This document contains assumptions that QtGQL makes about your server. If your server does not comply with these you might experience unwanted behaviours or the codegen will just not work.


Node Interface#

The Node interface is defined like this

# An object with a Globally Unique ID
interface Node {
  # The ID of the object.
  id: ID!
}
Any object that implements this interface is considered globally unique, thus allowing certain optimizations to be implemented by the client (in this case QtGQL compiler).

For example for this schema:

interface Node {
  id: ID!
}

type User implements Node {
  id: ID!
  name: String!
  age: Int!
  profilePicture: String!
}

type Query {
  me: User!
}

type Mutation{
    changeProfilePicture(source: String!): User!
}
If when you start the app you were querying for:
me{
    name
    profilePicture
}
And you got your image. All good for now. But then the user sent this mutation:
changeProfilePicture(source: "https://t.ly/q4akF"){
    profilePicture
}
You would need to imperatively update the picture link where ever you show that in the UI.

But Node Interface saves you here, since there is only one instance of a node at an application lifetime, the picture will be updated automatically when this mutation arrives.

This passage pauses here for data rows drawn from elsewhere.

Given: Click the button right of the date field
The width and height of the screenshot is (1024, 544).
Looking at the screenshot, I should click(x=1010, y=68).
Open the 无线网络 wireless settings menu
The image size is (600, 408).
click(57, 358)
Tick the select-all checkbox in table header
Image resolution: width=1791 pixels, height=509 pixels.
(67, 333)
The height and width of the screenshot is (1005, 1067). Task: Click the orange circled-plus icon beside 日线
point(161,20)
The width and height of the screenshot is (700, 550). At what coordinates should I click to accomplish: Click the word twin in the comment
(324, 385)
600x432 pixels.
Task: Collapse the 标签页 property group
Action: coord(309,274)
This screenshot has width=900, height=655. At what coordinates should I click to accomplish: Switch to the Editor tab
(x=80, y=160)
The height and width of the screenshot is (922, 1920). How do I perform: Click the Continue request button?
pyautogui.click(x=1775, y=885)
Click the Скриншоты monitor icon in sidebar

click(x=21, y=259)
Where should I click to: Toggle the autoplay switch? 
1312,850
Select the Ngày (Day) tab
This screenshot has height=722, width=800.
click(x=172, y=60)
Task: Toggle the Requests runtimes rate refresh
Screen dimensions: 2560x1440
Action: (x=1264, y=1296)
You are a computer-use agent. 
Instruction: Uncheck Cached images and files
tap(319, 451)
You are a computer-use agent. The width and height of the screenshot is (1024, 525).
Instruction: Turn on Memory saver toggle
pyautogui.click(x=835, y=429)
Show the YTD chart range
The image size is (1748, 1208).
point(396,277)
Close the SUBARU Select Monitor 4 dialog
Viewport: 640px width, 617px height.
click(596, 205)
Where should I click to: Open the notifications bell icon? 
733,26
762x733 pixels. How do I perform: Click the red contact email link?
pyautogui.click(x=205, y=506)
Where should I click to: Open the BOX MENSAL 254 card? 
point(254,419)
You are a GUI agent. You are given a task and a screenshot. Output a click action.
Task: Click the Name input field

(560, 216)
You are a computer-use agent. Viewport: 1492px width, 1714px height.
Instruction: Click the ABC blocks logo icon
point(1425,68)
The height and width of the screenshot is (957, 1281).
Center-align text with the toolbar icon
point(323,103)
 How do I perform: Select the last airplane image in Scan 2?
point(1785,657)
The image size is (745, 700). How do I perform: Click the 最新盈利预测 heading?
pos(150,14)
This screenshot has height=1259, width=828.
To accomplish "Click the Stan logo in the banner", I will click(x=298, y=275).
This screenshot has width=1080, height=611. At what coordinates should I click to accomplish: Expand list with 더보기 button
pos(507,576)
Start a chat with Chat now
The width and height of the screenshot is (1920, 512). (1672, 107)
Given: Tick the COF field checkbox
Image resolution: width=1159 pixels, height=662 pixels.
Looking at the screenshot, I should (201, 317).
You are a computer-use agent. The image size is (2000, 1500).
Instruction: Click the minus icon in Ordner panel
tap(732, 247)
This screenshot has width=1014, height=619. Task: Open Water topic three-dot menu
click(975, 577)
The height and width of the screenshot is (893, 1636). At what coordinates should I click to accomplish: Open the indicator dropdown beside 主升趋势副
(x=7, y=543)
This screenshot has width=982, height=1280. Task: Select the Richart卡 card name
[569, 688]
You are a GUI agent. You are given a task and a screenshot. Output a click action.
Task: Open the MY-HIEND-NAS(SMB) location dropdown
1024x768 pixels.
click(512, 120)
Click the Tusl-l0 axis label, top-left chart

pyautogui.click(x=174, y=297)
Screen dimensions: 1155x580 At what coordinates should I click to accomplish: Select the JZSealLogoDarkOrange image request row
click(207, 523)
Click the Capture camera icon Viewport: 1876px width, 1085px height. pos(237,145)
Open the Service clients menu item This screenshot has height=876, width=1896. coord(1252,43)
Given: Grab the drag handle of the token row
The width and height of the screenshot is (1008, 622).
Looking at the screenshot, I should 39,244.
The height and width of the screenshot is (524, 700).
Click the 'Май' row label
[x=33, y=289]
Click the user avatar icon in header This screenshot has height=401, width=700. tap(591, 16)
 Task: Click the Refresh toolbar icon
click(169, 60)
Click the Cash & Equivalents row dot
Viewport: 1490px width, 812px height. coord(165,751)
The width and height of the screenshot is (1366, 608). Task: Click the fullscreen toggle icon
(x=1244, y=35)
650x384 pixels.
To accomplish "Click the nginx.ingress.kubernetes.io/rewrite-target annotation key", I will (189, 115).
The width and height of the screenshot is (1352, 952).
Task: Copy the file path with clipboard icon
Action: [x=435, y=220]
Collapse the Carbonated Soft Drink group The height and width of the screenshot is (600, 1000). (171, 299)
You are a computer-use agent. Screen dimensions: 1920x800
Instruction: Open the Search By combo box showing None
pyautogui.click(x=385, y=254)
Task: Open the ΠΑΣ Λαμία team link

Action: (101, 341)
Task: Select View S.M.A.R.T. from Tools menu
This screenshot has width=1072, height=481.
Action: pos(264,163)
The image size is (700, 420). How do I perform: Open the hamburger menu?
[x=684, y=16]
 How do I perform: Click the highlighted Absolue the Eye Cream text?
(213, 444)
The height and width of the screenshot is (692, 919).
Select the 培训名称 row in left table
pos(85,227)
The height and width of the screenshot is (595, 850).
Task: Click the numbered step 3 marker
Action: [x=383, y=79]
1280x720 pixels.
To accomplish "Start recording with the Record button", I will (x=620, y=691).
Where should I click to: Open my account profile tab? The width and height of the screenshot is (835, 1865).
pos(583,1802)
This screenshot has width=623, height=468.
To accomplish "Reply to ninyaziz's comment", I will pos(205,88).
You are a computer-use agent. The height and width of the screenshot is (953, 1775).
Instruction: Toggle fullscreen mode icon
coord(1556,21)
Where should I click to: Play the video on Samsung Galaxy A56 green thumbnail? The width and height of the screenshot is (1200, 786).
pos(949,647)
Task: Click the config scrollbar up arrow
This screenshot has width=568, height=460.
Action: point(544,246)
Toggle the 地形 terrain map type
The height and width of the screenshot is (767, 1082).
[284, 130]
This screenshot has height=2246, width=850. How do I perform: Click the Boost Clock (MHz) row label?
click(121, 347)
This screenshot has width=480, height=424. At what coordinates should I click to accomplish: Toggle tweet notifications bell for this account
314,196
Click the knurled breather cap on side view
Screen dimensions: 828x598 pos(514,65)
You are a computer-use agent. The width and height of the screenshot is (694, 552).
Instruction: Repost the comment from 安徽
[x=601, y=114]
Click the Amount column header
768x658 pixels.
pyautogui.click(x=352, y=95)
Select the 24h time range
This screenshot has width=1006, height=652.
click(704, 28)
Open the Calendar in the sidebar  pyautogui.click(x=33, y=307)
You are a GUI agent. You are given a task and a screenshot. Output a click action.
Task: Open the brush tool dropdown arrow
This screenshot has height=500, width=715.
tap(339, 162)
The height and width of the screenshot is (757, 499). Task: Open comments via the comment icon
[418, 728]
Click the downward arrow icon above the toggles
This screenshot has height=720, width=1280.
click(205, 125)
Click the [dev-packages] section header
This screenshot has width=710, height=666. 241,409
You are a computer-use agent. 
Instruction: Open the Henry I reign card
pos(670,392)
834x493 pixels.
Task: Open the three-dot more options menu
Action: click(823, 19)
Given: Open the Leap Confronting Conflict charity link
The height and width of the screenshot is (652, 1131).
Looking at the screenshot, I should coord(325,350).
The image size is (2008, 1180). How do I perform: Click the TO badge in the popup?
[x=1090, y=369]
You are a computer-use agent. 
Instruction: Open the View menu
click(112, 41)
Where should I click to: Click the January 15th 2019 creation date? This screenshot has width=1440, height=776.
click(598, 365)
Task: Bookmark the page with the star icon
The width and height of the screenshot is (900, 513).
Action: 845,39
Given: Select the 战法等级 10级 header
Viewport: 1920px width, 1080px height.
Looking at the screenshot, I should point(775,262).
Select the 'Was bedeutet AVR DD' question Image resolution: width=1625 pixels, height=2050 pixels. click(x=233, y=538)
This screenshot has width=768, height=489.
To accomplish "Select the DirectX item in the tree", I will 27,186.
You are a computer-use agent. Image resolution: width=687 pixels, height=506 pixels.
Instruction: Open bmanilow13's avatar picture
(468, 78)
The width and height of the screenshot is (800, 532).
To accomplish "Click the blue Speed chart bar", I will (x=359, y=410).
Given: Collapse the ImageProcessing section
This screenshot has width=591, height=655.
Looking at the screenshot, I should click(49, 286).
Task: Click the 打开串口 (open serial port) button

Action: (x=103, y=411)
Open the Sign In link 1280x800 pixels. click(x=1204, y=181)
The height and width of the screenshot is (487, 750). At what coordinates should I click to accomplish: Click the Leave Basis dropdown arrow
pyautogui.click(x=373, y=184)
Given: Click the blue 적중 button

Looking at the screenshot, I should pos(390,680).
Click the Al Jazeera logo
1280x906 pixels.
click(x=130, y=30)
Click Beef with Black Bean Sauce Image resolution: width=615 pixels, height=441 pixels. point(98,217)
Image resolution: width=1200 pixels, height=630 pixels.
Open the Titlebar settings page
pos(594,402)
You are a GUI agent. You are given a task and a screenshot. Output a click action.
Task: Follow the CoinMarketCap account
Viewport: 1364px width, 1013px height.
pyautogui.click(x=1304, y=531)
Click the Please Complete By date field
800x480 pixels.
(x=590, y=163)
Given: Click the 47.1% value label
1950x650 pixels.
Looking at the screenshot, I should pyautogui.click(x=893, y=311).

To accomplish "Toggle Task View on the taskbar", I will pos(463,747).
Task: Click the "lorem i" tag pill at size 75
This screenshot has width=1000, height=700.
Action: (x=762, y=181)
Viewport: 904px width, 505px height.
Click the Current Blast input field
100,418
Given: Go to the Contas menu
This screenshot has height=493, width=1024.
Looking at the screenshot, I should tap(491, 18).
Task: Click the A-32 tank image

This is not the only advantage, think of a case where some other fields might have changed in the server since you fetched them. If you were to fetch them in one operation the changes will be mirrored in all the other operations.

Pure fields#

All the fields in the server are considered Pure Functions. Meaning that they should return the same value if they were to be called with the same arguments.

Warning

This means i.e that if a field would be changed based on some arbitrary context (i.e headers) you might get unwanted behaviours.

Not only that this assumption is a GraphQL best-practice, it also has a great benefit in global updates. To demonstrate the purpose of this specification image that operation X queried for

me{
    name
    profilePic
}

And after a while operation Y queried for:

me{
    nickName
    profilePic
}
Assuming that the profile picture has changed, operation X would be updated as well with the new picture.